Meißen will kompletten Flutschutz planen

Teile von Meißens Altstadt waren zuletzt 2013 überflutet worden Foto: Archiv

Holger Metzig, Ingenieur und Stadtrat, hat eine Idee entwickelt, wie sich die Meißner Altstadt vor Fluten schützen ließe. Der Stadtrat will entsprechende Planungen vorantreiben.

Lange hat Holger Metzig für seine Idee von einem umfassenden Hochwasserschutz für Meißen gekämpft. Er hat erklärt, geworben und Mehrheiten organisiert. Ende Juni war es dann soweit: Meißens Stadtrat stimmte dafür, in Zusammenarbeit mit der Landestalsperrenverwaltung Planungen mit dem Ziel voranzutreiben, Fluten künftig komplett aus der Altstadt auszusperren.
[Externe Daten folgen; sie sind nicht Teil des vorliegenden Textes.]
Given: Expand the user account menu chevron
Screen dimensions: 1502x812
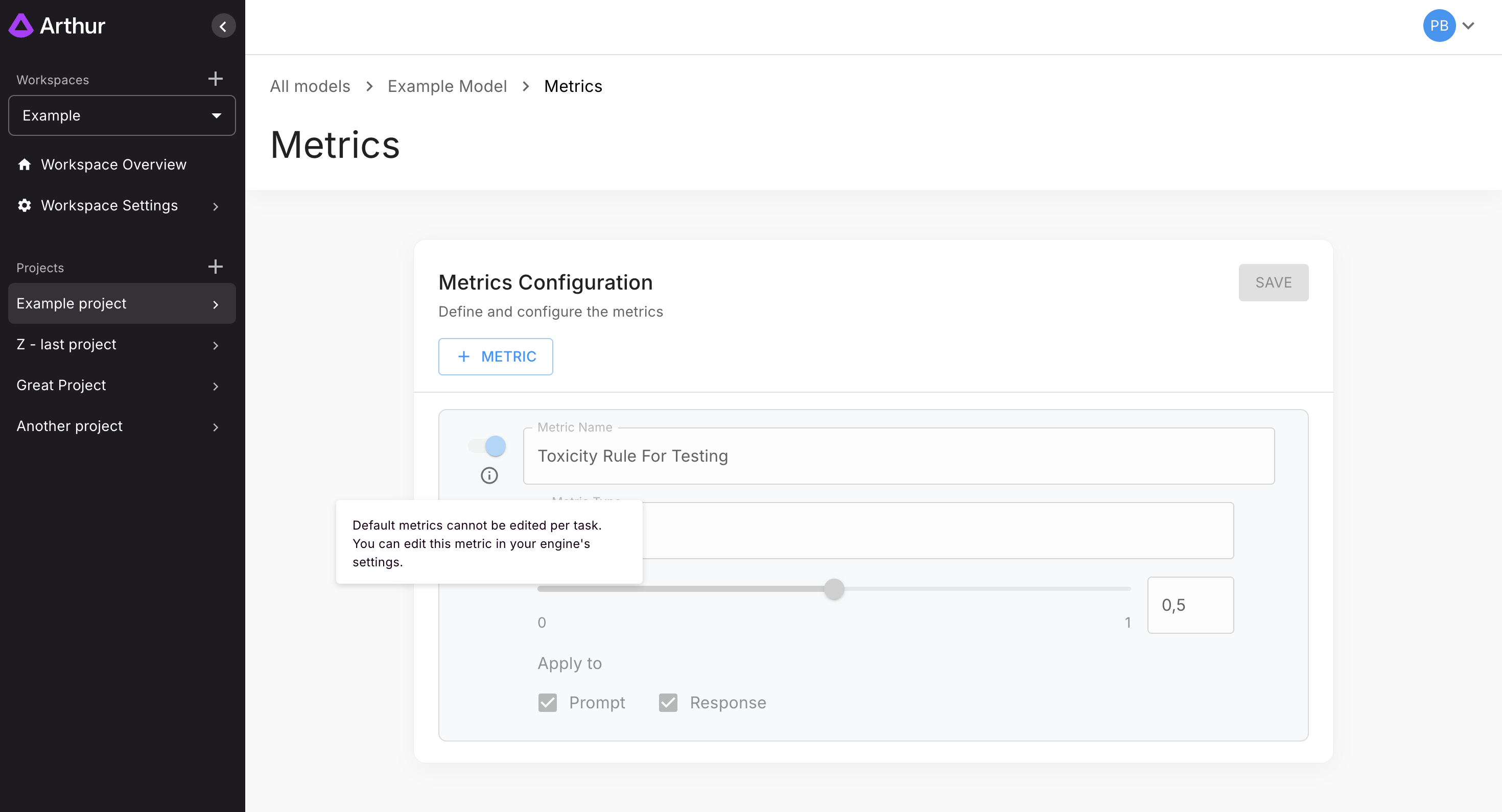Looking at the screenshot, I should coord(1468,26).
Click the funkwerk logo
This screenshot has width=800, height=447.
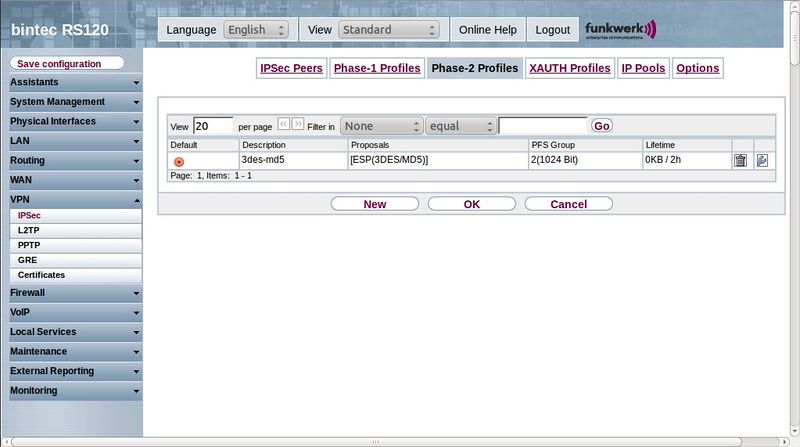[621, 29]
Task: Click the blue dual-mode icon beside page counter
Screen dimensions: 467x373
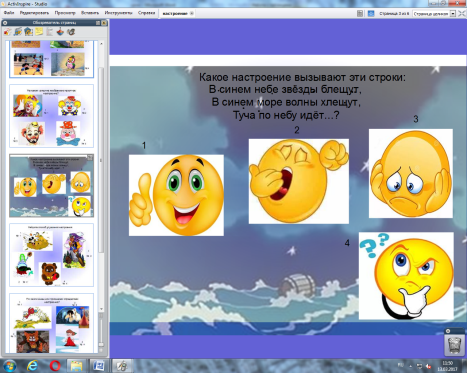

Das bedeutet, Meißens „offene Flanke“ zur Elbe bei drohendem Hochwasser lückenlos zu schließen. Ingenieur Holger Metzig schlägt vor, neben den bestehenden festen Hochwasserschutzwänden vor einer Flut mobile Wände zu installieren. Eventuell müsse auch auf die festen Wände noch einmal „aufgesattelt“ werden.

Aufwendiger als dieses Vorhaben wird aber die Abdichtung der Stadt im Untergrund. Dichtete man nämlich die Altstadt-Front „über Tage“ ab, könnte Wasser immer noch „unter Tage“ in die Keller, auf Straßen und Plätze sickern. Also müssten nach Metzigs Idee auch Schutzwände in den Boden eingelassen werden. In die Elbe mündende Regenwasserleitungen und Kanäle müssten ebenfalls gesperrt werden. Um deren Wasser aber bei einer Flut dennoch aus der Stadt zu befördern, bräuchte es Pumpen.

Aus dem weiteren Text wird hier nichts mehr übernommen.